_Try it_
The response should be an exact copy of the records, with the pictures removed.

_Source information_
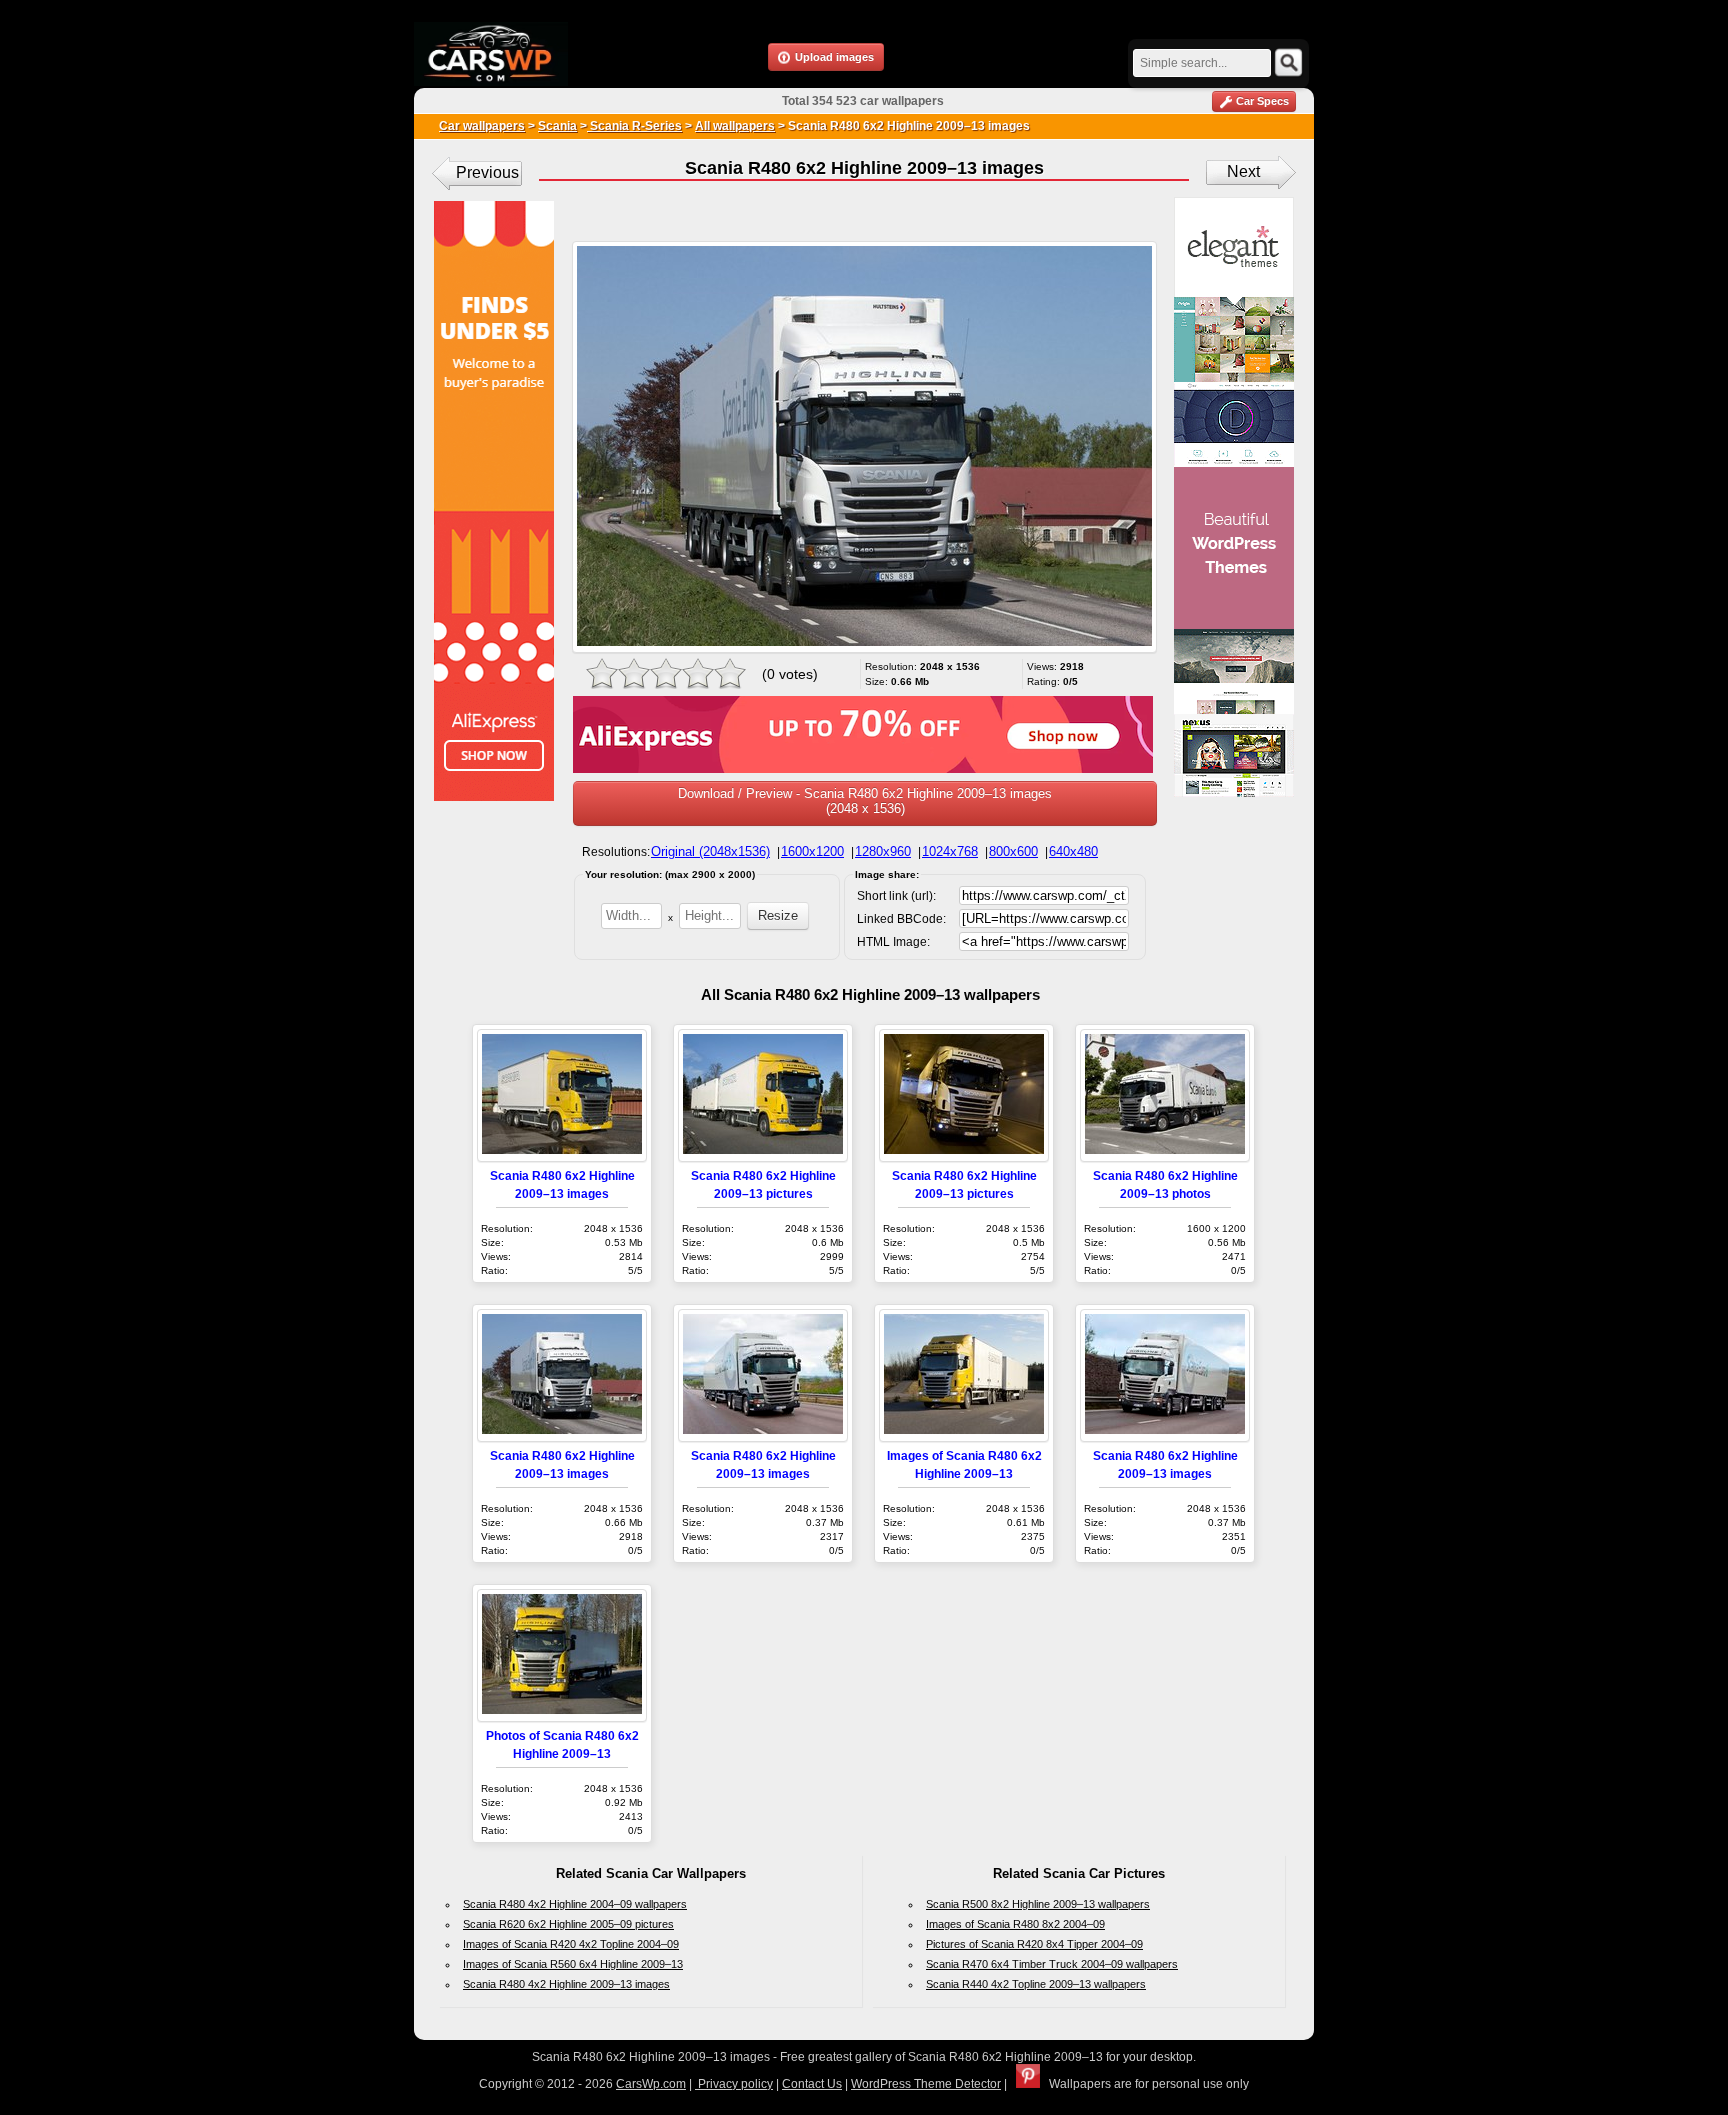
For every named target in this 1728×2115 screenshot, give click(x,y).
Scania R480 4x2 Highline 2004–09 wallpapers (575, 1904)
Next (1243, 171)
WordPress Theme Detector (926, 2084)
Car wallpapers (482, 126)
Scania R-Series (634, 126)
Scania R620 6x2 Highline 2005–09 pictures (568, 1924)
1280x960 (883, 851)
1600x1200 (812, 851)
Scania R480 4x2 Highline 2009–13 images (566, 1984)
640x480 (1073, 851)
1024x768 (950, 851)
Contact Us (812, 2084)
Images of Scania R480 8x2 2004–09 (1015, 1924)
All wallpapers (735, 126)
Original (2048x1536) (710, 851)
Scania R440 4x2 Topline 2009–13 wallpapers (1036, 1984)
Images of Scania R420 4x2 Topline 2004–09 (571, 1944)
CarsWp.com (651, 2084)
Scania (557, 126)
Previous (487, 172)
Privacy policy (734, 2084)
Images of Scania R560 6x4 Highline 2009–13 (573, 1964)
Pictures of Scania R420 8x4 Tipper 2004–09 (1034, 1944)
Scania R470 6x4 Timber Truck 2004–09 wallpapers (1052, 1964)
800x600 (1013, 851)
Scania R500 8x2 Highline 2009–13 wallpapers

_Completed task_
For every named target in this 1728×2115 screenshot, give click(x,y).
Scania R480 4x2 Highline 2004–09 wallpapers (575, 1904)
Next (1243, 171)
WordPress Theme Detector (926, 2084)
Car wallpapers (482, 126)
Scania R-Series (634, 126)
Scania R620 6x2 Highline 2005–09 pictures (568, 1924)
1280x960 (883, 851)
1600x1200 (812, 851)
Scania R480 4x2 Highline 2009–13 images (566, 1984)
640x480 (1073, 851)
1024x768 (950, 851)
Contact Us (812, 2084)
Images of Scania R480 8x2 2004–09 (1015, 1924)
All wallpapers (735, 126)
Original (2048x1536) (710, 851)
Scania R440 4x2 Topline 2009–13 wallpapers (1036, 1984)
Images of Scania R420 4x2 Topline 2004–09 (571, 1944)
CarsWp.com (651, 2084)
Scania (557, 126)
Previous (487, 172)
Privacy policy (734, 2084)
Images of Scania R560 6x4 Highline 2009–13 (573, 1964)
Pictures of Scania R420 8x4 Tipper 2004–09 (1034, 1944)
Scania R470 6x4 Timber Truck 2004–09 wallpapers (1052, 1964)
800x600 (1013, 851)
Scania R500 8x2 Highline 2009–13 wallpapers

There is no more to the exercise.